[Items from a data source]
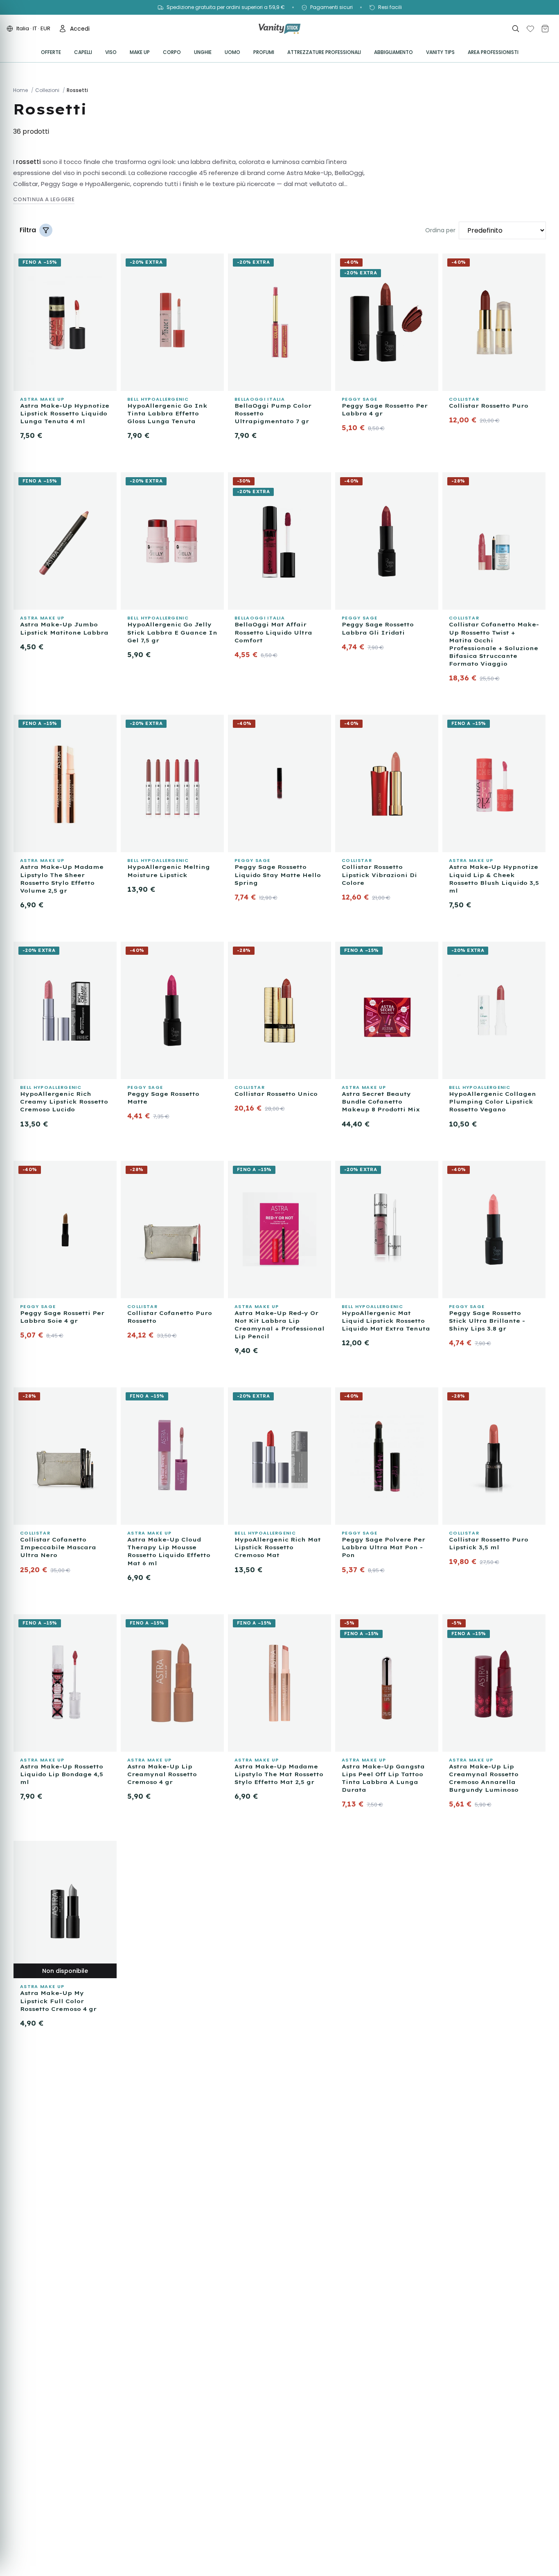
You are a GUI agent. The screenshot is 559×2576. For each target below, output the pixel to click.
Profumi (263, 52)
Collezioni (47, 90)
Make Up (140, 52)
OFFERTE (51, 52)
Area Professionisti (493, 52)
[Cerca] (515, 28)
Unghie (203, 52)
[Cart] (545, 28)
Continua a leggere (43, 199)
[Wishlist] (530, 28)
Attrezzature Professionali (324, 52)
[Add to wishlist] (107, 262)
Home (20, 90)
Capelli (83, 52)
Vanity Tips (440, 52)
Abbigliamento (393, 52)
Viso (111, 52)
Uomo (232, 52)
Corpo (172, 52)
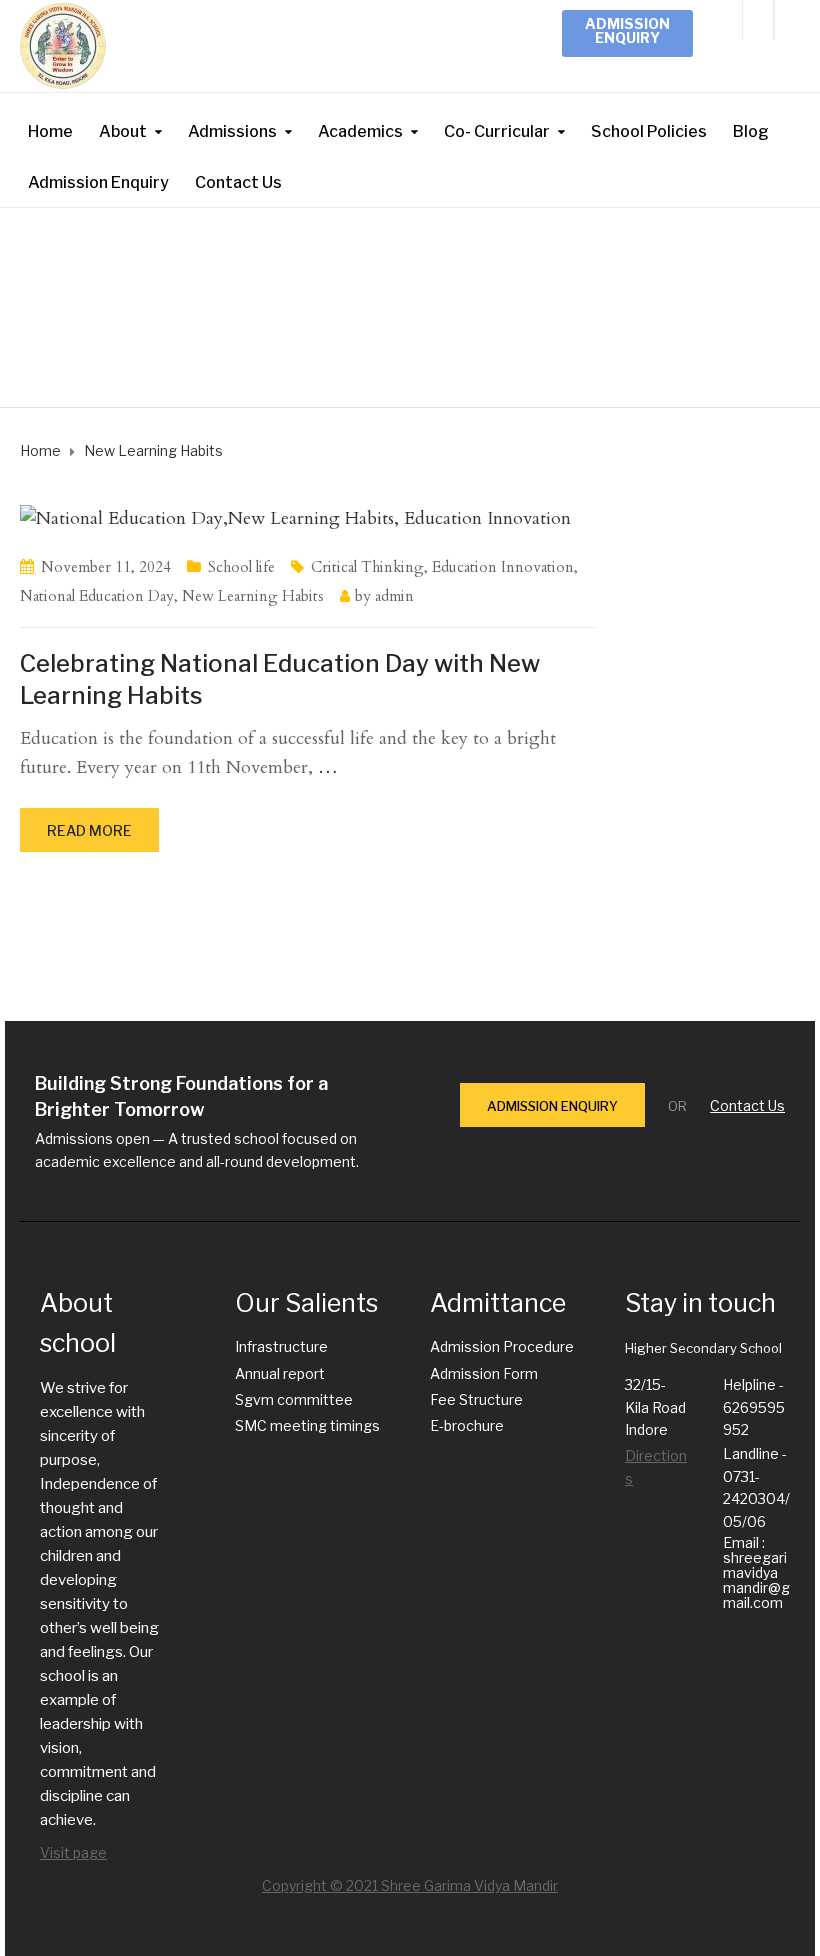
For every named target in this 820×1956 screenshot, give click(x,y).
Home (50, 131)
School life (241, 567)
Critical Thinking (367, 567)
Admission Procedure (502, 1346)
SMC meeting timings (307, 1425)
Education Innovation (503, 567)
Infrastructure (281, 1346)
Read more (89, 830)
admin (394, 596)
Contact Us (238, 182)
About (123, 131)
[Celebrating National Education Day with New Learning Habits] (295, 517)
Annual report (280, 1373)
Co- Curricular (497, 131)
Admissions (232, 131)
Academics (360, 131)
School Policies (649, 131)
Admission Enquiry (627, 30)
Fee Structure (476, 1399)
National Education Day (97, 596)
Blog (751, 131)
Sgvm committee (294, 1399)
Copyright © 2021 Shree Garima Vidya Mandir (410, 1885)
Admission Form (484, 1373)
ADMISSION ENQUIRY (552, 1106)
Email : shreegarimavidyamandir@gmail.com (756, 1572)
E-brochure (467, 1425)
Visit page (73, 1852)
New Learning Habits (253, 596)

• BRIEF: Copy out every line of the entries where the string "Education" shows up.

• RESPONSE TO THIS EXERCISE:
Education Innovation (503, 567)
[Celebrating National Education Day with New Learning Habits] (295, 517)
National Education Day (97, 596)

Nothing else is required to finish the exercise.